Experimental design and measurements

In July 1995, 1 × 1 m plots with homogeneous vegetation cover were marked out in an alpine mesic meadow plant community and in a heath plant community, and randomly assigned to treatments (control and warming) in a factorial design. At the start of the experiment there were eight control (CTR) plots and four plots with warming in each plant community (a total of 12 in each plant community). However, as we could not identify all initial control plots in 2013, in that year we only made measurements in four control and four warming plots in each community. Warming was applied by open top chambers (OTCs), and we monitored the temperature in control and plots with OTCs in the initial years with Delta™ and Tinytag™ loggers (Molau and Alatalo, 1998). As found in other studies (Marion et al., 1997; Molau and Alatalo, 1998; Hollister and Webber, 2000), OTCs increased the air temperature by 1·5–3 °C compared with control plots with ambient temperature. OTCs have also been shown to decrease canopy moisture (Hollister and Webber, 2000), causing earlier snow melt and prolonging the growing season (Molau and Alatalo, 1998; Hollister and Webber, 2000). The OTCs were then left on plots with warming treatment all year around. The majority of lichens in the plots were identified to species level. When necessary, we collected a specimen of the same species outside the experimental plots to be determined in the laboratory. In the case of Cladonia, when we were not able to determine the specimen to species level, we labelled it Cladonia spp. Coverage of each species was assessed by point-intercept using a 1 ×1 m frame with 100 grid points (Walker, 1996) in the peak of the 1995, 1999, 2001 and 2013 growing seasons. Due to their hexagonal shape, the OTCs reduced the number of points per plot to 77–87, and thus warmed plots had fewer pin-point intercepts than control plots.

Statistical analyses

The following community parameters were calculated for comparison of the lichen assemblages: cover, species richness, Shannon’s evenness and effective number of species (expH = exponential of Shannon entropy), which is the number of equally abundant species needed for the average proportional abundance of the species to equal that observed in the data set (where all species may not be equally abundant) (Jost, 2006). For vascular plants, we calculated total canopy cover.
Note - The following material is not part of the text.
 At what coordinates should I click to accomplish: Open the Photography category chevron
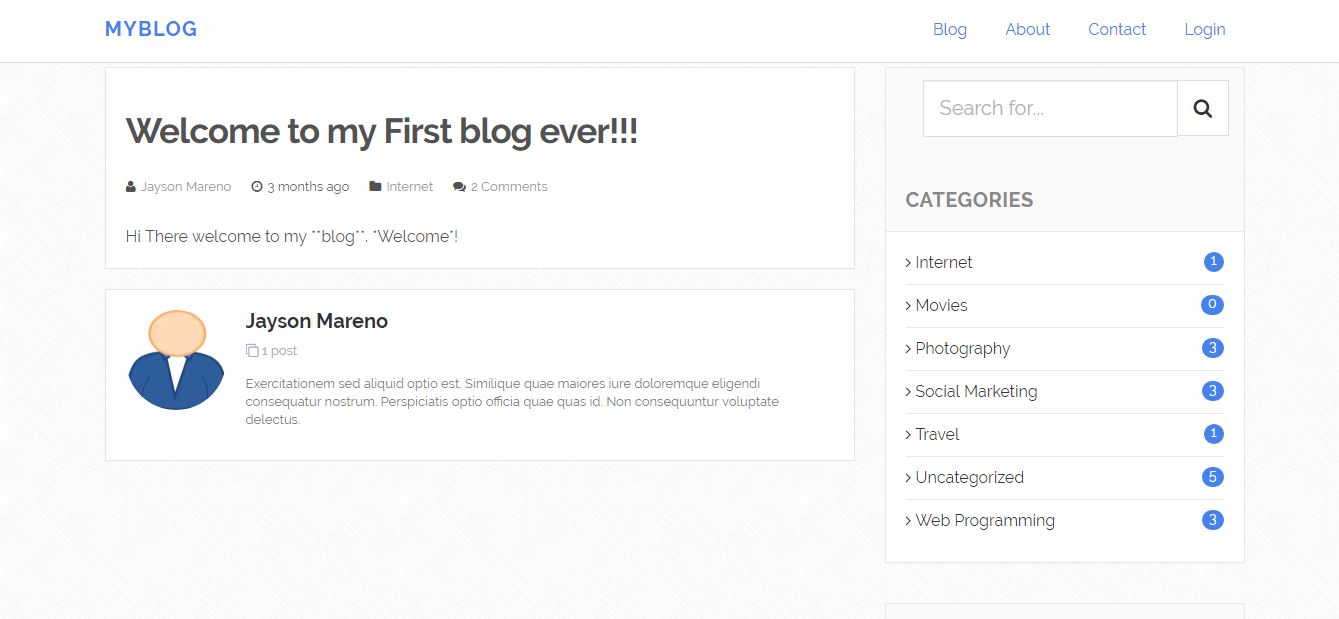[x=908, y=349]
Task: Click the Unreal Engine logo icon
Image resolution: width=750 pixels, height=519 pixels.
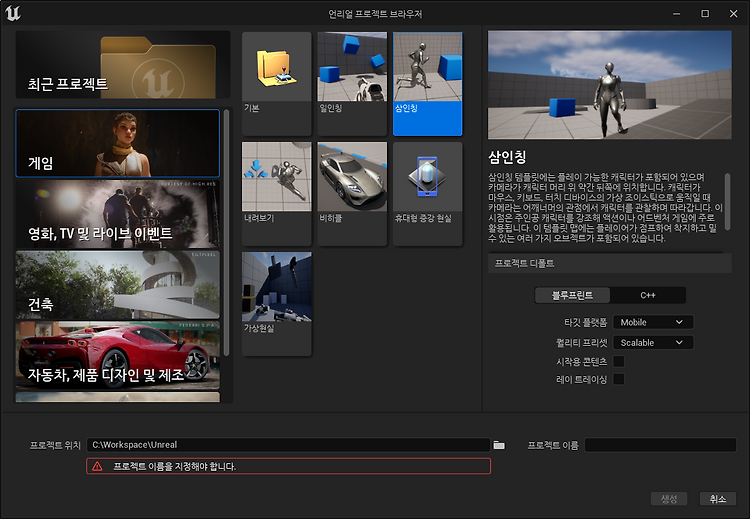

All data were checked for normality assumptions and homogeneity of variance by the Kolmogorov–Smirnov test and Levene’s test of equality of error variances, respectively. We then applied a univariate analysis of variance (ANOVA) with treatment (control or warming) and vegetation type (meadow or heath) as fixed factors, and the ratio of the value in 2013 to the value in 1995 (relative change of the community parameters mentioned above) on each plot as the response variable. The use of the ratio as the response variable was due to the fact that the number of hits per plot differed between treatments, and that plots differed in their starting values of cover, richness and species composition. Thus we opted to analyse relative changes between 1995 and 2013 instead of actual numbers. The ANOVA included the initial value in 1995 of each variable as covariate, which may potentially have affected the response variable. To check for the effect of time on cover, species richness, effective number of species and Shannon’s evenness, we applied a repeated measurement ANOVA on relative changes between 1995 and 1999, 1995 and 2001, and 1995 and 2013. As the species-level data did not meet the assumption of normal distribution after transformation, we used the conservative non-parametric Mann–Whitney U-test to analyse the effect of treatment on the relative change between 1995 and 2013 of the most common species. Only species with >100 pin-point intercept hits in total from the years 1995, 1999, 2001 and 2013 were included (Alatalo et al., 2015a). Two-tailed Pearson correlation was used to analyse correlations between lichen community parameters (total lichen cover, species richness, Shannon’s evenness and effective number of species) and vascular plant canopy cover. All analyses were performed in IBM© SPSS© Statistics Version 23.0.0.2.

Results

Initial lichen cover in the heath and meadow control plots was 35·75 % (s.d. ±5·44) and 11·75 % (±5·56), respectively. There was a significant effect of time on lichen total cover (P < 0·001), species richness (P = 0·009) and effective number of species (P = 0·004), but not on Shannon’s evenness (P = 0·3160). Cover of lichens increased by 87 % over the 18 year study period in the heath control plots. Over the same period, lichen cover in control plots in the meadow increased by 21 %. Eighteen years of experimental warming and site both had significant effects on cover, species richness, effective number of species and evenness of lichens (Fig. 2; Table 1). Lichen cover decreased significantly in response to the long-term warming in both heath and meadow communities (P < 0·001); there was an 8 % decline in lichen cover in the heath and a 31 % decline in the meadow compared with the starting year. A total of 22 lichen species were recorded in the study plots during the course of the study, with 19 in 1995 and 16 in 2013 (three new species recorded and six species lost in 2013) (Table 2). Lichen richness and, effective number of species, and evenness declined significantly (P < 0·001, P < 0·014, P < 0·035, respectively) in response to long-term warming, an effect mainly driven by a decline in the meadow, while species richness and effective number of species both remained more stable in the heath community (Fig. 2). Total lichen cover (-0·542, P < 0·001), species richness (-0·370, P < 0·001), effective number of species (-0·350, P = 0·001), but not Shannon's evenness (0·070, P = 0·545), were negatively correlated with vascular plant canopy cover (Fig. 3). Eighteen years of experimental warming and site both had significant effects on plant canopy cover (Table 3); warming having a positive impact on plant cover, with the largest increase found in the heath (Fig. 4).

Fig. 2.

Fig. 2.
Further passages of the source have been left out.